Dow Duncan's Chapter 7 filing in U.S. Bankruptcy Court for Riverside listed mortgages on his home in Murrieta and on four other houses, a $1.8 million estate in the hills west of the city and for houses in Palm Springs, Long Beach and Oregon. It also listed some $80,000 in credit card debt.
Duncan is one of two people charged with lying on mortgage applications on two Murrieta-area homes in mid-2007.
Duncan's son James Duncan and Hendrix Montecastro, son-in-law of the other criminal defendant, are facing civil lawsuits by the U.S. Securities and Exchange Commission and former clients. The lawsuits allege that James Duncan and Hendrix Montecastro duped them into buying several houses each in and around Murrieta in 2005 and 2006. Nearly all of those houses fell into foreclosure in 2006 and 2007.

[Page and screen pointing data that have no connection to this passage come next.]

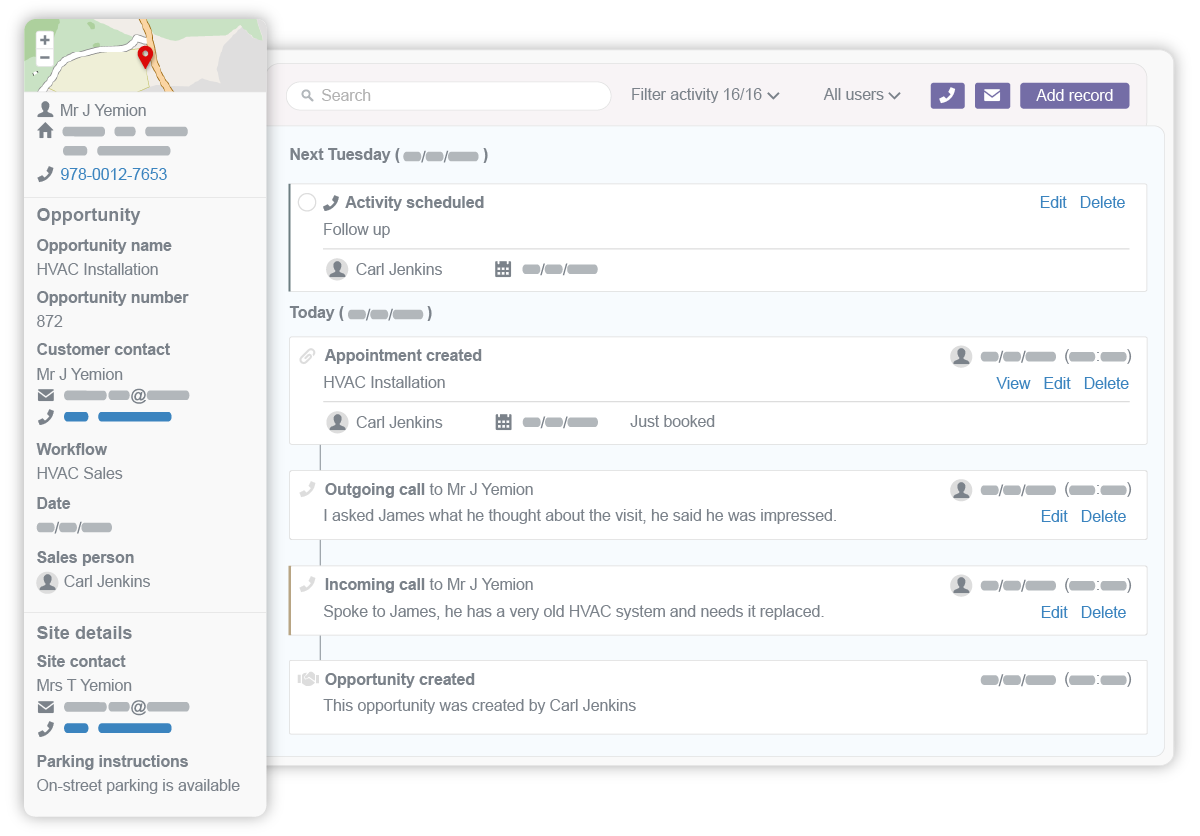
Task: Open the Filter activity 16/16 dropdown
Action: (705, 94)
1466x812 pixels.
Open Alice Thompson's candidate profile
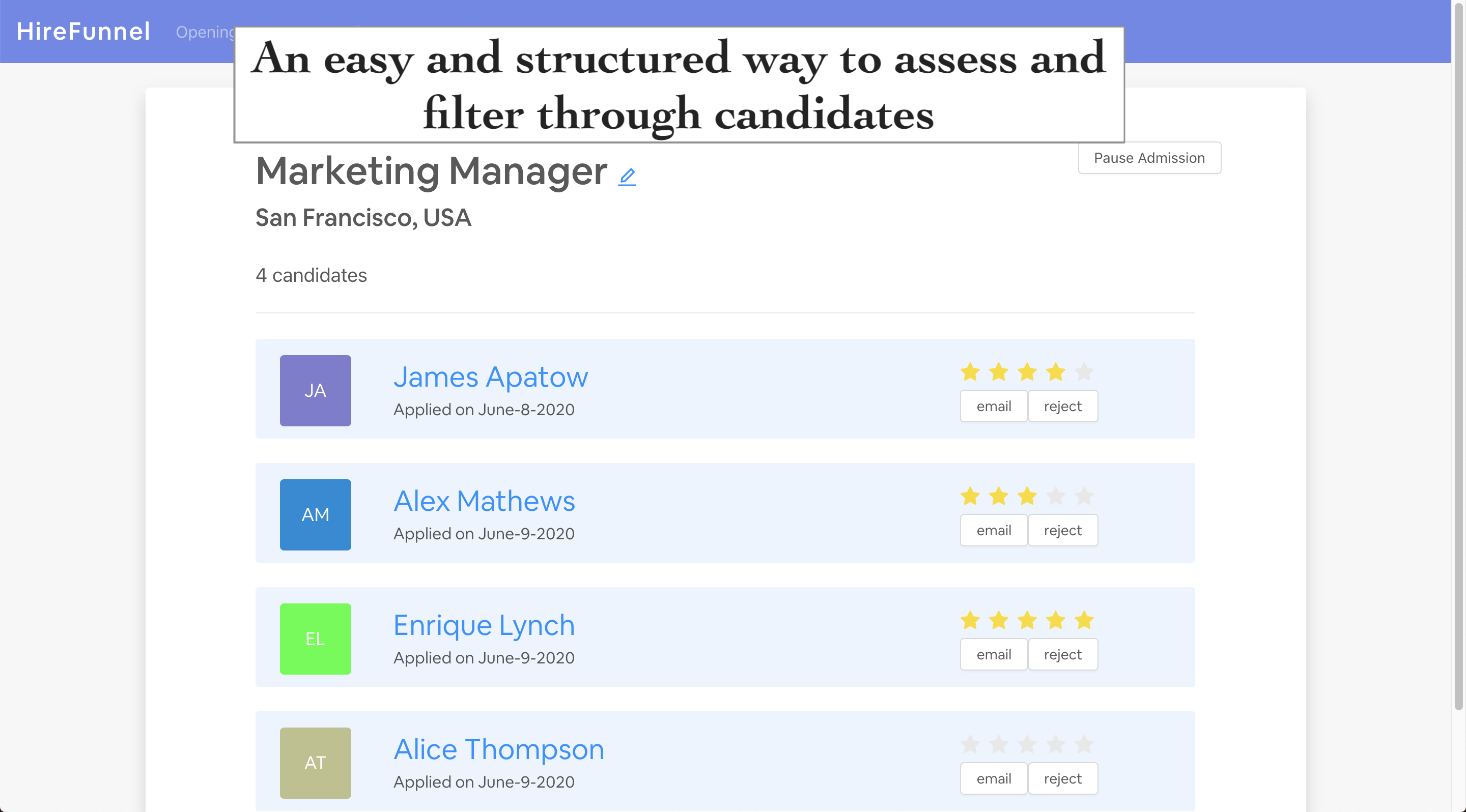click(498, 749)
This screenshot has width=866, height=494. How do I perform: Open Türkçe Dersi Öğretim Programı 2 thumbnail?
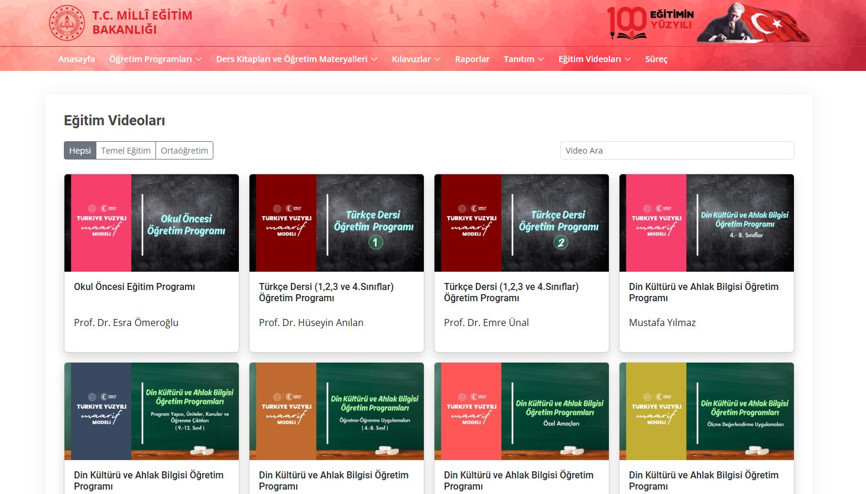coord(521,223)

Rich Ackerman, the Temecula attorney who is representing several dozen of those clients, said he doubts the court will agree to wipe out Dow Duncan's debt. Courts generally do not discharge debt proven to have arisen from illegal activity or from tax liability.
Dow Duncan isn't named as a defendant in those lawsuits, but local real estate records show a web of transactions tying him to James Duncan, Montecastro and other sales agents.